[Records drawn from a dataset]
+===+
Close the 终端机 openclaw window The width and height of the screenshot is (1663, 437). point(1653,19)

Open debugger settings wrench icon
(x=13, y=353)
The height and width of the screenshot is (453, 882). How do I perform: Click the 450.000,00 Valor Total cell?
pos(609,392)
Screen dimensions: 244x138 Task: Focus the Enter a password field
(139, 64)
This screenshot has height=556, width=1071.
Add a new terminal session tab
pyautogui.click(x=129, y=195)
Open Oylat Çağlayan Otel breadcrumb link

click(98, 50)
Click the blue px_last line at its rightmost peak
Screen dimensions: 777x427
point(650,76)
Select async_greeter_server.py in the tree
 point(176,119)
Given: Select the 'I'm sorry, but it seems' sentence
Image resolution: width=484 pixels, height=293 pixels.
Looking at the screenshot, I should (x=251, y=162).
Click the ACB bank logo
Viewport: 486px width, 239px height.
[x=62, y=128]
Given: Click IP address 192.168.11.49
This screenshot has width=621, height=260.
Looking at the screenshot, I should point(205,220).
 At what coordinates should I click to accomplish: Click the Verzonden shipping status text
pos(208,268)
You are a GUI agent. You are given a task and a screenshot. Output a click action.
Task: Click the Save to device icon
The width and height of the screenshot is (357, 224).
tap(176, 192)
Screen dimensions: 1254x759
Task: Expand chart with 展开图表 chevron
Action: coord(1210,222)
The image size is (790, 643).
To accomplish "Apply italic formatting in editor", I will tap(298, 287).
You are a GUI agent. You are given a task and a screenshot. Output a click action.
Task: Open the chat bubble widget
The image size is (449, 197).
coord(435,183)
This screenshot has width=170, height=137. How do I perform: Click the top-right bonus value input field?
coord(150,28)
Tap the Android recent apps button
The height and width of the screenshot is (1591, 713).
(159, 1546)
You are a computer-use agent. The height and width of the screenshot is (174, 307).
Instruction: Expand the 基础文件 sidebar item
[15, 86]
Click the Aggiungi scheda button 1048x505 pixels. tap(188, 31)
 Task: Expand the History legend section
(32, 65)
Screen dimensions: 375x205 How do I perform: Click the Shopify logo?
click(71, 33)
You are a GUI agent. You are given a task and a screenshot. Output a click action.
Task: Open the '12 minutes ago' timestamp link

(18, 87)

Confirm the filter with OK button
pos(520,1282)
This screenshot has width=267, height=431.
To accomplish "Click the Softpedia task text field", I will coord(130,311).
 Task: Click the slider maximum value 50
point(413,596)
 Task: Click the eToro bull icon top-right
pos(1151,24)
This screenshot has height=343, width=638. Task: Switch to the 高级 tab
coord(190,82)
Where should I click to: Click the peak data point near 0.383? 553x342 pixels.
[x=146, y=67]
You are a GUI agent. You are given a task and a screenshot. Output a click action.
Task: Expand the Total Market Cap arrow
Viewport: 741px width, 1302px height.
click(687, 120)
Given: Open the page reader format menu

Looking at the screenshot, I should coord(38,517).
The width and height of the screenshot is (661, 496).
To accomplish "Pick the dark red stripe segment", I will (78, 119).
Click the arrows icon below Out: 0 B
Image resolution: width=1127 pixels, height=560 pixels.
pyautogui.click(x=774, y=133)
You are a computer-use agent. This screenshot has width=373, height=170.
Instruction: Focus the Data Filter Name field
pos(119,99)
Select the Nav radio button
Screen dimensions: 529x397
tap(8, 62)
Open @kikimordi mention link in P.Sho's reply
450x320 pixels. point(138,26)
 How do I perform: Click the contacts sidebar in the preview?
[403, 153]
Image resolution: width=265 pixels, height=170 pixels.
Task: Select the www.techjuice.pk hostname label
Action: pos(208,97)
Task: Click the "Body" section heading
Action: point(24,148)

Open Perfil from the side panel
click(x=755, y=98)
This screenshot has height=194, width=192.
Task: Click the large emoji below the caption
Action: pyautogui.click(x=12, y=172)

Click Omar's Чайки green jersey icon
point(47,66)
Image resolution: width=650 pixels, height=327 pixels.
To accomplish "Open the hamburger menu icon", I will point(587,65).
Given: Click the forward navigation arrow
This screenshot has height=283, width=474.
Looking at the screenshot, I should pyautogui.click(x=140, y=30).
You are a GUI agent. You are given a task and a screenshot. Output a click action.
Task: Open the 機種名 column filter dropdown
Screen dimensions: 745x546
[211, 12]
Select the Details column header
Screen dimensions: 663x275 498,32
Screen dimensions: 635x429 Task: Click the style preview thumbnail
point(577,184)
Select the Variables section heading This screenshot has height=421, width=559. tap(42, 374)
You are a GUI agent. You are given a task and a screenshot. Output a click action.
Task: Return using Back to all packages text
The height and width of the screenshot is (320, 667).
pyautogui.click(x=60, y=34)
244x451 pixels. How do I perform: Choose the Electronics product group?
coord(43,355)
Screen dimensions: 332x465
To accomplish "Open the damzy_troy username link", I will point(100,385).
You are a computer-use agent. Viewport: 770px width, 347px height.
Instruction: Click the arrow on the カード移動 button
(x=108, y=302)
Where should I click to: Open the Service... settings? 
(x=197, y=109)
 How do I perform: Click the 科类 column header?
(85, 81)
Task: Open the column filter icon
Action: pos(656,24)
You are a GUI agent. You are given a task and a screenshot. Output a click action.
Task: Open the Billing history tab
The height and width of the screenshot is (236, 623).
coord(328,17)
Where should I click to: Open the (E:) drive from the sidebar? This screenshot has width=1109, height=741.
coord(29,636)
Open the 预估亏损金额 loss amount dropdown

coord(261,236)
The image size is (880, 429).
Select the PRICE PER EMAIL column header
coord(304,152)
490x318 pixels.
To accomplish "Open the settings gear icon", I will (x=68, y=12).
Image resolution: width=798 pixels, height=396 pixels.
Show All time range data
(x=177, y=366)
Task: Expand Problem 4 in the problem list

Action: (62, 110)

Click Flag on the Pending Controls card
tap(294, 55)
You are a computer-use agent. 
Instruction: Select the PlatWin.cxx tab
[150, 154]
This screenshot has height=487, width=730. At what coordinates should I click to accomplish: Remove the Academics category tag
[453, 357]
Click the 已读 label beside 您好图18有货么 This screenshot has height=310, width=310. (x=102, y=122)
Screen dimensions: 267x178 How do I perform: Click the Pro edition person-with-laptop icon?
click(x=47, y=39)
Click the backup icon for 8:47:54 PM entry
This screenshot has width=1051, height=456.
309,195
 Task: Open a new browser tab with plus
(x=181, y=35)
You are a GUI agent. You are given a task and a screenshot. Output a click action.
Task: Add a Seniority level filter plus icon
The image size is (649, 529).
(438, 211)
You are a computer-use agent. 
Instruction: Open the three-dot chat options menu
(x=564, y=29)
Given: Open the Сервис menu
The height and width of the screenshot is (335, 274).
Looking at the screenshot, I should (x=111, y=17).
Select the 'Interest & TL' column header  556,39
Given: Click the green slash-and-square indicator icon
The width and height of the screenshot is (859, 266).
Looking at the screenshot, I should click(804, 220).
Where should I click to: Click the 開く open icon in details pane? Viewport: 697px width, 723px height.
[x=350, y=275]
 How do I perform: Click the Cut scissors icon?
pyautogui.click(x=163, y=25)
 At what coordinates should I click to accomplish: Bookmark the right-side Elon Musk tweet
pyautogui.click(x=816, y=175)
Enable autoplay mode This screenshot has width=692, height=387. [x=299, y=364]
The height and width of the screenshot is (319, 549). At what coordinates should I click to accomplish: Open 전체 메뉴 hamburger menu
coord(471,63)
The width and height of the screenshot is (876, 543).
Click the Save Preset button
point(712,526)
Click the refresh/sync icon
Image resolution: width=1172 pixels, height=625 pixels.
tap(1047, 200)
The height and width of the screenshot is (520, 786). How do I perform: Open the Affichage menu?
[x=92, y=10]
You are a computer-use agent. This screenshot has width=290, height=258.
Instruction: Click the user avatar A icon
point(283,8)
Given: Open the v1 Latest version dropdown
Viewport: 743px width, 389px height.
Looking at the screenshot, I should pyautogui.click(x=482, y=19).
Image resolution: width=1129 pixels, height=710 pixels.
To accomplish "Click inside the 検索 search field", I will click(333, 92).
+===+
■ **What this task involves**: From the data above, output exactly the lines between the one containing "Select async_greeter_server.py in the tree" and the one containing "You are a computer-use agent. The", counting both of them.

■ **Reply to the task**:
Select async_greeter_server.py in the tree
 point(176,119)
Given: Select the 'I'm sorry, but it seems' sentence
Image resolution: width=484 pixels, height=293 pixels.
Looking at the screenshot, I should (x=251, y=162).
Click the ACB bank logo
Viewport: 486px width, 239px height.
[x=62, y=128]
Given: Click IP address 192.168.11.49
This screenshot has width=621, height=260.
Looking at the screenshot, I should point(205,220).
 At what coordinates should I click to accomplish: Click the Verzonden shipping status text
pos(208,268)
You are a GUI agent. You are given a task and a screenshot. Output a click action.
Task: Click the Save to device icon
The width and height of the screenshot is (357, 224).
tap(176, 192)
Screen dimensions: 1254x759
Task: Expand chart with 展开图表 chevron
Action: coord(1210,222)
The image size is (790, 643).
To accomplish "Apply italic formatting in editor", I will tap(298, 287).
You are a GUI agent. You are given a task and a screenshot. Output a click action.
Task: Open the chat bubble widget
The image size is (449, 197).
coord(435,183)
This screenshot has width=170, height=137. How do I perform: Click the top-right bonus value input field?
coord(150,28)
Tap the Android recent apps button
The height and width of the screenshot is (1591, 713).
(159, 1546)
You are a computer-use agent. The height and width of the screenshot is (174, 307).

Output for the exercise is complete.